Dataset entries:
=== Section Start ===
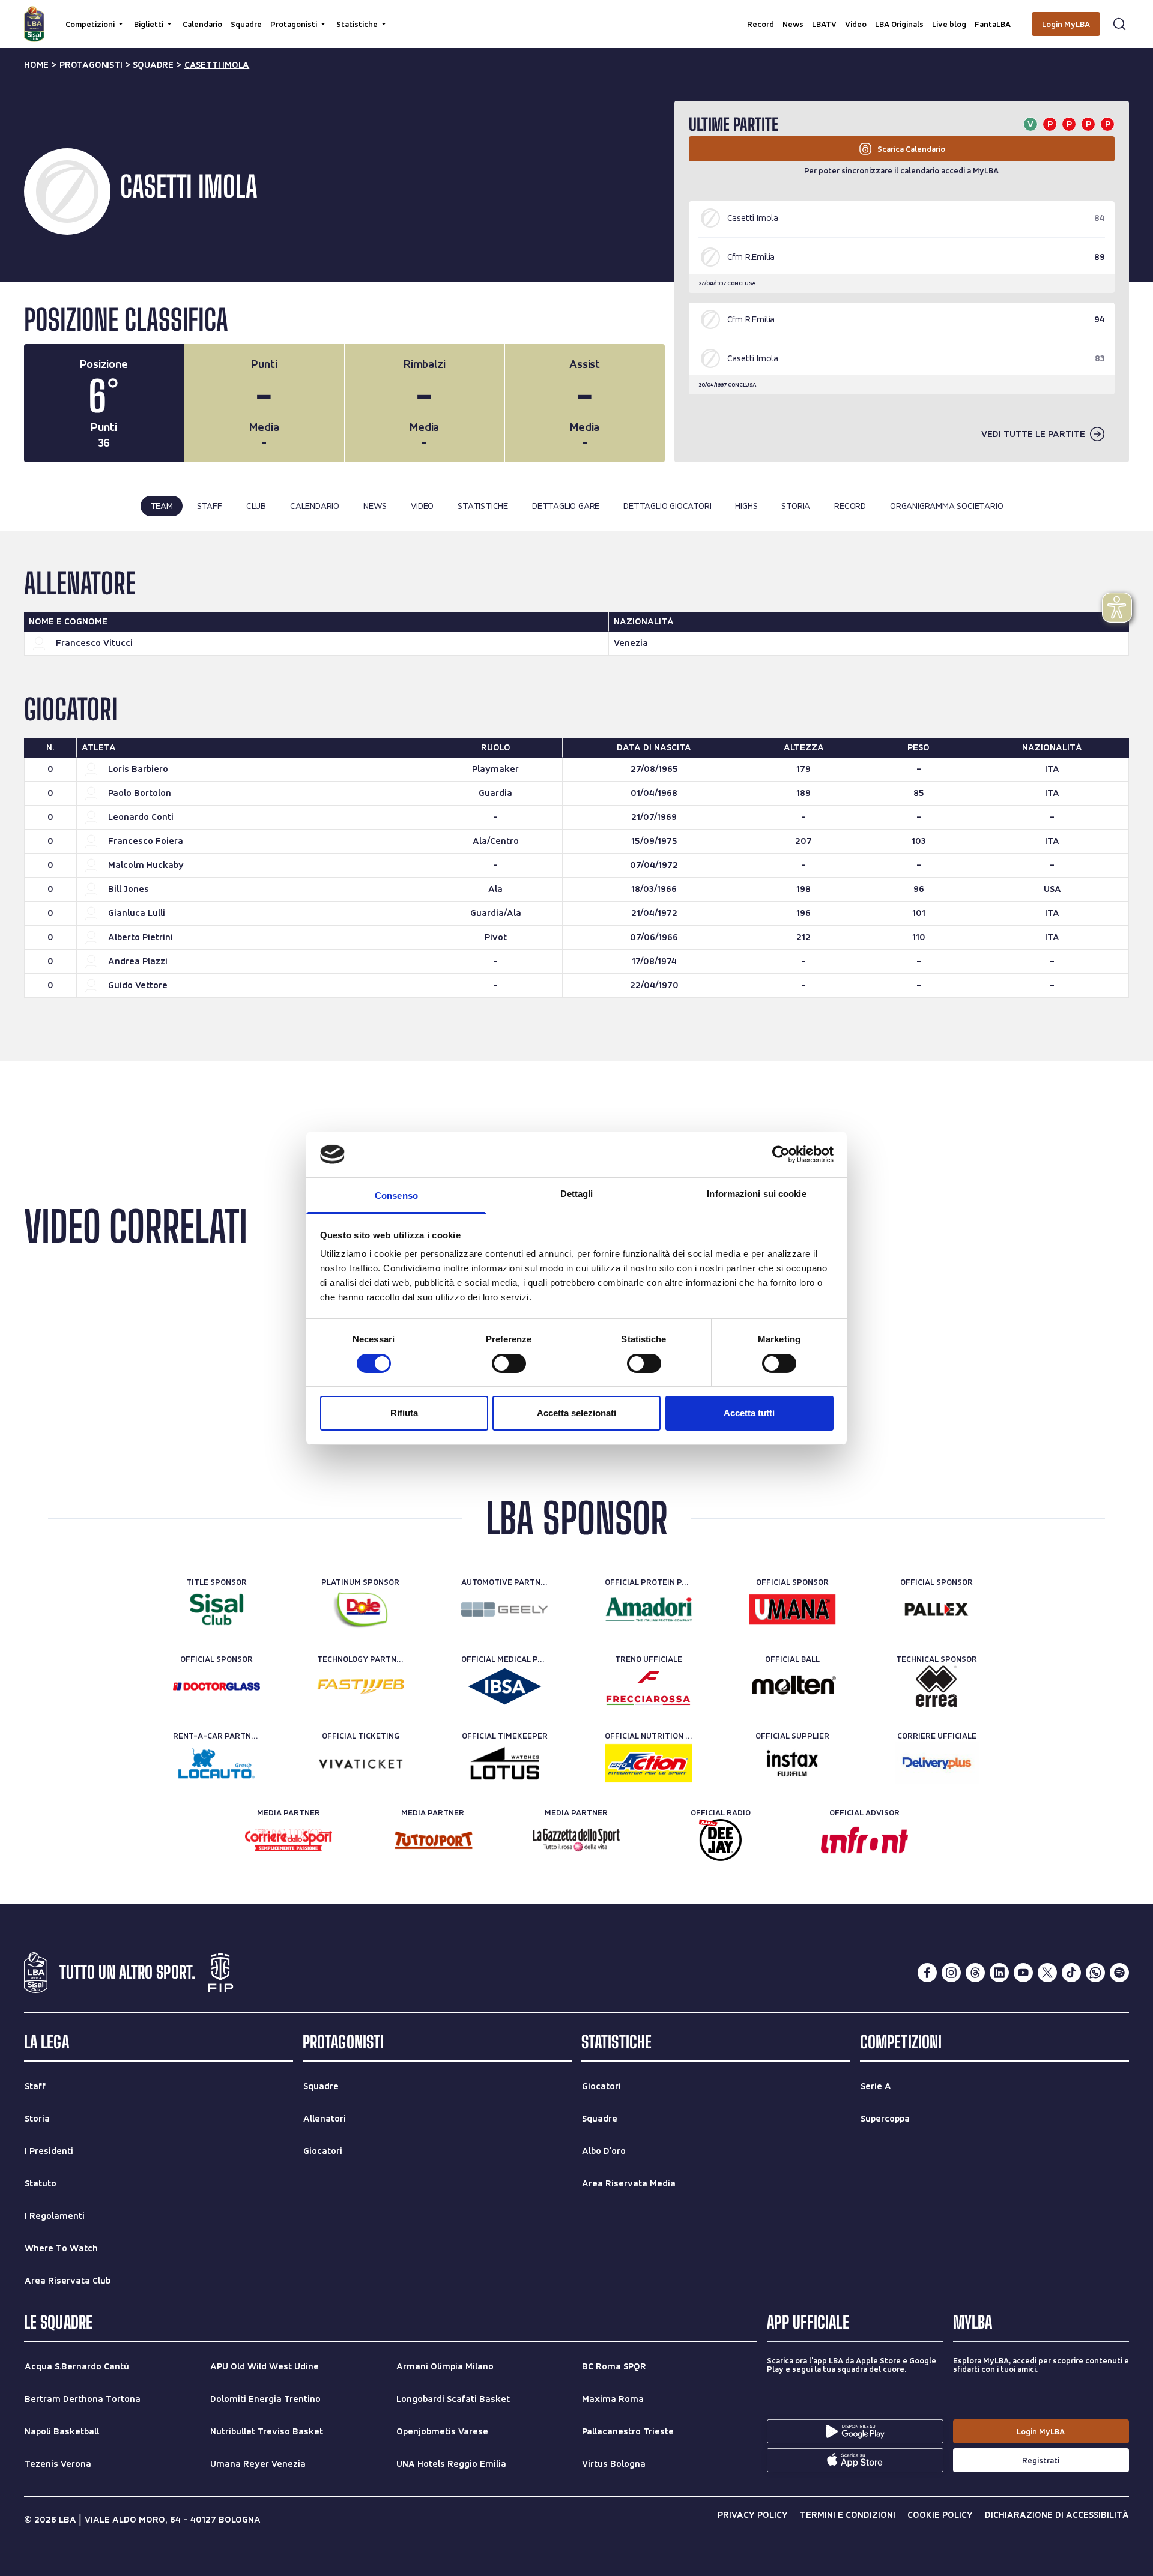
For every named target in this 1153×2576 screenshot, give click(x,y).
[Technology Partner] (360, 1686)
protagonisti (91, 65)
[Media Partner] (288, 1840)
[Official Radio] (720, 1840)
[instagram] (951, 1972)
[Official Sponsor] (792, 1609)
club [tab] (256, 505)
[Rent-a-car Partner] (216, 1763)
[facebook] (927, 1972)
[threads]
=== Section End ===
What is required: Search the records above for "Partner". Copy each line where it is found.

Your solution:
[Technology Partner] (360, 1686)
[Media Partner] (288, 1840)
[Rent-a-car Partner] (216, 1763)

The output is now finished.